* **READING PASSAGE**
══════

What if acceptance fails? Don’t fix it yourself, and don’t just say “it’s broken, take a look.” You’re the boss. The boss’s job is to describe the problem clearly, state the requirements, and let the employee solve it. Paste the complete error message verbatim back into the conversation (don’t summarize, don’t paraphrase), add a scene description (what you clicked, what you expected, what actually happened), then give a clear instruction: “debug it yourself, fix it yourself, keep going until it passes, don’t stop until it works.”

Then watch it reproduce the issue, add logs, locate the root cause, fix it, and re-run. Your role is boss and referee, not pair programmer and QA.

Core principle: have the AI write what you’ve already thought through. Don’t have the AI think for you. It’s good at execution, not at defining problems. Your job is defining problems and accepting deliverables. Everything in between gets outsourced to Claude Code.


7. Use Subagents to Isolate Context

Your main conversation’s context window is your most expensive resource. Once it’s stuffed with 200 file reads, thousands of grep results, or half a PDF, the model gets noticeably dumber.

The core value of subagents isn’t just saving tokens — it’s that they run in a completely independent conversation, can’t see your main conversation’s history, and won’t be biased by your earlier reasoning. It’s like calling in a colleague who hasn’t been influenced by your thinking.

Three use cases cover 80% of your needs:

Outsource “noisy” work. Running tests, scanning logs, reading a pile of docs, searching the entire codebase — all of these generate massive intermediate data but you only need the conclusion. Hand it to a subagent. It runs in its own context and sends back a summary. Your main conversation stays clean.

Get an independent second opinion. Your own design, your own plan, your own code — reviewing your own work is nearly zero-value (it looked right when you wrote it, it still looks right when you review it). Spin up a subagent to review from scratch. It didn’t participate in the earlier discussion, so it catches things the main conversation can’t see. The Codex review from the previous point is essentially this pattern.

Run long tasks in the background and free up your waiting time. This is subagents’ most underrated use. Running a full test suite, building the entire project, crawling a batch of documents, doing a large refactor — these take minutes or even half an hour. You don’t need to watch the screen. Throw it to a background subagent, continue designing the next feature or editing another module in your main conversation. It’ll come back with results when it’s done. One person pushing 3 things forward simultaneously — that’s the real leverage agents give you. Press Ctrl+B to send the current task to the background at any time.

══════

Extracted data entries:

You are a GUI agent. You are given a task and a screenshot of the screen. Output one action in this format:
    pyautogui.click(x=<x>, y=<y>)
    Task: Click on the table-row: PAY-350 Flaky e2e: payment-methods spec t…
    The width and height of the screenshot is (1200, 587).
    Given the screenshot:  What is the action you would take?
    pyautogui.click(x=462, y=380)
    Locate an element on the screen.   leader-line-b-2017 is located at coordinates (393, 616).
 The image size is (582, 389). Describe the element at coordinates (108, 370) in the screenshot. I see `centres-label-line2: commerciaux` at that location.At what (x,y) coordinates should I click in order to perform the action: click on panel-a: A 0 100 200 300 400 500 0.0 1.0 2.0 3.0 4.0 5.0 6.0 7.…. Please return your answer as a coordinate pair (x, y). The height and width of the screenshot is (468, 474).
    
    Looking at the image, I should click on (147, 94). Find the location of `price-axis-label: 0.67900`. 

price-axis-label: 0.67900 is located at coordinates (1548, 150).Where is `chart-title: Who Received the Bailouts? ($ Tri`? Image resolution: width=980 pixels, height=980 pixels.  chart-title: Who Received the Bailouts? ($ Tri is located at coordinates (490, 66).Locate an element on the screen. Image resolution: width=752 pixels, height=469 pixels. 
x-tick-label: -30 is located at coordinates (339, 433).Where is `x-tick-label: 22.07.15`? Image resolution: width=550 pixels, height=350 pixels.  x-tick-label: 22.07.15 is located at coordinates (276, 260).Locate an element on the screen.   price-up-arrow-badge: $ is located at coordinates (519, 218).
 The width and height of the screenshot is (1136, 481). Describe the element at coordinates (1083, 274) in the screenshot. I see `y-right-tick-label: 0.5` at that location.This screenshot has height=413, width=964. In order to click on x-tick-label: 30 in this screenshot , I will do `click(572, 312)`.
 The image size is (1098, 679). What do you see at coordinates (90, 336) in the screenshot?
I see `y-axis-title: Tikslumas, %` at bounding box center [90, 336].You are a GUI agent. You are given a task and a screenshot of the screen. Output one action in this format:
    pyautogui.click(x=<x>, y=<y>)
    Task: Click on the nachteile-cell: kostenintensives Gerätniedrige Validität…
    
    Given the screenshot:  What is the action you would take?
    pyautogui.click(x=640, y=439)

══════

* **EXERCISE BRIEF**
Continue the guide on working with Claude Code, starting right after its last sentence, "Press Ctrl+B to send the current task to the background at any time."

* **ANSWER BOX**
Start Using It, Come Back as Needed

After reading these 7 rules, you might feel the urge to set everything up at once — fill out CLAUDE.md, write a dozen skills, enable all hooks, build the full memory directory tree. And then run out of energy before you even start building anything.

Don’t do that.

These 7 rules are reference material, not a checklist. You don’t need all of them on day one. Start using it, run it on a real project, and come back when you hit a specific problem:

  • You keep repeating the same instructions → come back to rule 3, make a skill
  • The AI forgot what you told it last time → come back to rule 4, build a memory system
  • You keep manually repeating the same action → come back to rule 5, write a hook
  • The AI went off track three times and counting → come back to rule 6, set up the workflow
  • You’re frustrated waiting for a long task → come back to rule 7, send it to the background

Every configuration should be pulled out by a real pain point, not set up preventively. Pre-loading configurations just makes you tired and then you quit. Pull what you need when you need it, and the experience only gets smoother.

Trust me — after one serious month, you’ll have a capable super-engineer on your team. One who knows your preferences, remembers your projects, runs your workflows, and quietly finishes work while you sleep.

All you need to do is give them their first task today.